Task requirements: Go to the line in the entries below that holds "https://new.veleknin.hr/studentski-dom/pravilnici/ (413, 893)" and repeat exactly from there through the line that holds "About Us (918, 886)", inclusive.

Saved data entries
*** Block opens ***

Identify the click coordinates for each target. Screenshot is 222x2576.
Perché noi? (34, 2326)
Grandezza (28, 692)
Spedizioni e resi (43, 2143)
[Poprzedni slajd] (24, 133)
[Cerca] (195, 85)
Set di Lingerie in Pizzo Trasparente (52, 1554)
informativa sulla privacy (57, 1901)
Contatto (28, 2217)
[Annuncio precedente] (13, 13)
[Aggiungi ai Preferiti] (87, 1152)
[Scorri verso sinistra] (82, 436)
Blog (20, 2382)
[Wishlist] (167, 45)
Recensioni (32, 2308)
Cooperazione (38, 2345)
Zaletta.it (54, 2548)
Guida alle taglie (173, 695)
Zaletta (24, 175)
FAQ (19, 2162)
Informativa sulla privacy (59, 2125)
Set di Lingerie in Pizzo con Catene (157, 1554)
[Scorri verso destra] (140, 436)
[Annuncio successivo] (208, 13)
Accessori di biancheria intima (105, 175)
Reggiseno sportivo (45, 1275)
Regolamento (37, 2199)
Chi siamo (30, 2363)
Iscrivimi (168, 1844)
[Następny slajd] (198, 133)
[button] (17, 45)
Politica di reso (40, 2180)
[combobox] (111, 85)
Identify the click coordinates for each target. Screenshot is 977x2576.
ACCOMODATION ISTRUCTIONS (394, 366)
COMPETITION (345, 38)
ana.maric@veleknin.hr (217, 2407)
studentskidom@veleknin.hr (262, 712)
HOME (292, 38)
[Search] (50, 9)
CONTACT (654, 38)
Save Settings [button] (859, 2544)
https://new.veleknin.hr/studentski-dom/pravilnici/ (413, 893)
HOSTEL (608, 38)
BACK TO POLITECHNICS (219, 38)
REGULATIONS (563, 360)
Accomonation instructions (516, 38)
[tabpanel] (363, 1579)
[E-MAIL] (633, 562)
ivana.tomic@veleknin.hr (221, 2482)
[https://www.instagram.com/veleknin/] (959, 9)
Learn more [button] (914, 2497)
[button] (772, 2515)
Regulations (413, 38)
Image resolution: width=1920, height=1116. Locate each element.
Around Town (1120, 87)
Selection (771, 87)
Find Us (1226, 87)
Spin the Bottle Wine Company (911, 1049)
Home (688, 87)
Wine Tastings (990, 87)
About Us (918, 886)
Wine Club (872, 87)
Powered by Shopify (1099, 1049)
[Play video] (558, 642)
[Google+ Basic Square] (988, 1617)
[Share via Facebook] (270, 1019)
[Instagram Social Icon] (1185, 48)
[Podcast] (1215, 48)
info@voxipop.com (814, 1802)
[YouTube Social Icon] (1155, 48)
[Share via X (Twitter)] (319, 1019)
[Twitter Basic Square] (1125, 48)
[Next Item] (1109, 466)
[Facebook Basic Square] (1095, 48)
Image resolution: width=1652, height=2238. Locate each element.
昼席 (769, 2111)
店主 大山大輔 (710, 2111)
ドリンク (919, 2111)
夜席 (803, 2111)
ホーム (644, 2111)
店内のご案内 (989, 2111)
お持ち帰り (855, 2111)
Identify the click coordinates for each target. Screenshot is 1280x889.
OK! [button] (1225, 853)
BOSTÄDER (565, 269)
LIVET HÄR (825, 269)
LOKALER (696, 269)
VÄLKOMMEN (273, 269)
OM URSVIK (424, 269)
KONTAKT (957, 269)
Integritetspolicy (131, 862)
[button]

*** Block closes ***

Solution:
https://new.veleknin.hr/studentski-dom/pravilnici/ (413, 893)
HOSTEL (608, 38)
BACK TO POLITECHNICS (219, 38)
REGULATIONS (563, 360)
Accomonation instructions (516, 38)
[tabpanel] (363, 1579)
[E-MAIL] (633, 562)
ivana.tomic@veleknin.hr (221, 2482)
[https://www.instagram.com/veleknin/] (959, 9)
Learn more [button] (914, 2497)
[button] (772, 2515)
Regulations (413, 38)
Image resolution: width=1920, height=1116. Locate each element.
Around Town (1120, 87)
Selection (771, 87)
Find Us (1226, 87)
Spin the Bottle Wine Company (911, 1049)
Home (688, 87)
Wine Tastings (990, 87)
About Us (918, 886)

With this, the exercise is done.